- Aim -
In the forum thread below about the worship team's cover song, what woods are named for the two McPherson guitars at the church?

- Supplied passage -

# The Time Has Come



## maplebaby (Oct 26, 2008)

my son (drums) and I with our worship team playing a Hillsong United tune........thanks for watching!


YouTube - The Time Has Come - cover by Tonedr's/Worship Team


----------



## zontar (Oct 25, 2007)

maplebaby said:


> my son (drums) and I with our worship team playing a Hillsong United tune........thanks for watching!
> 
> 
> YouTube - The Time Has Come - cover by Tonedr's/Worship Team


Cool.
Playing with your son just looks cool.

Not my style of stuff musically--I'm more traditional in my worship style, but then I do like some newer stuff too.


----------



## Nohtanhoj (Jun 30, 2008)

Zont... If you're looking for some new worship music, check out Lincoln Brewster. He's got some of the best songwriting in the industry, and definitely the best guitar playing amongst worship leaders.


----------



## maplebaby (Oct 26, 2008)

zontar - thanks for your kind post and i certainly appreciate you taking time to listen......best, dale.


----------



## Nohtanhoj (Jun 30, 2008)

Your worship leader has a McPherson!!!! Unbelievable guitars. Great job with the song, by the way. You congregation is lucky to have such gifted worship leaders.


----------



## maplebaby (Oct 26, 2008)

it really is a beautiful guitar, actually there are two at the church. This one is rosewood B/S the other is Koa. Thanks for your very kind post.......hope all is good!

dale


----------

- Data supplied -
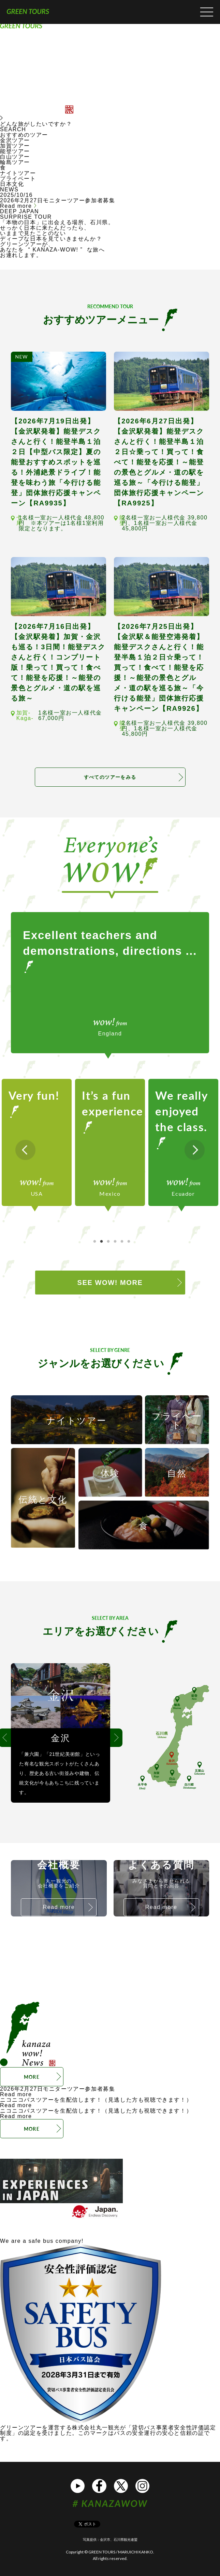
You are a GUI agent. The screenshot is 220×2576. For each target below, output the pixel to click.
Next (195, 1150)
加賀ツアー (15, 146)
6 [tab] (129, 1241)
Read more (18, 206)
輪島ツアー (15, 162)
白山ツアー (15, 157)
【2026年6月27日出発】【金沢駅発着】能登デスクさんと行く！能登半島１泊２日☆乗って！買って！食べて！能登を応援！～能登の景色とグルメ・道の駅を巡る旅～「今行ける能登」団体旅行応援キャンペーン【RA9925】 (159, 462)
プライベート (18, 178)
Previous (25, 1150)
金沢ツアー (15, 140)
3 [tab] (108, 1241)
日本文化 (12, 184)
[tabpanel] (36, 1141)
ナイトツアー (18, 173)
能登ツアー (15, 151)
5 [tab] (122, 1241)
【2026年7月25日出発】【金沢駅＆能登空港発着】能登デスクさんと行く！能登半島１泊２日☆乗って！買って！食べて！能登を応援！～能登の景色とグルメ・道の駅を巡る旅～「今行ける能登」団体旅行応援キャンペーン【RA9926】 (159, 667)
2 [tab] (101, 1241)
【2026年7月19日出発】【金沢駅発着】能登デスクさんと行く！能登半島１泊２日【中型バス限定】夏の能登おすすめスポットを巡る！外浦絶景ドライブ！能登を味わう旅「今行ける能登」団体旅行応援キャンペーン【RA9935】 (56, 462)
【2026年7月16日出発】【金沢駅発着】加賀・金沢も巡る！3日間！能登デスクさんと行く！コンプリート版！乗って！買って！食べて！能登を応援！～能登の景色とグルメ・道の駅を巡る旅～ (58, 662)
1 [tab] (94, 1241)
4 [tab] (115, 1241)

- Response to the exercise -
One has rosewood back and sides, and the other is Koa.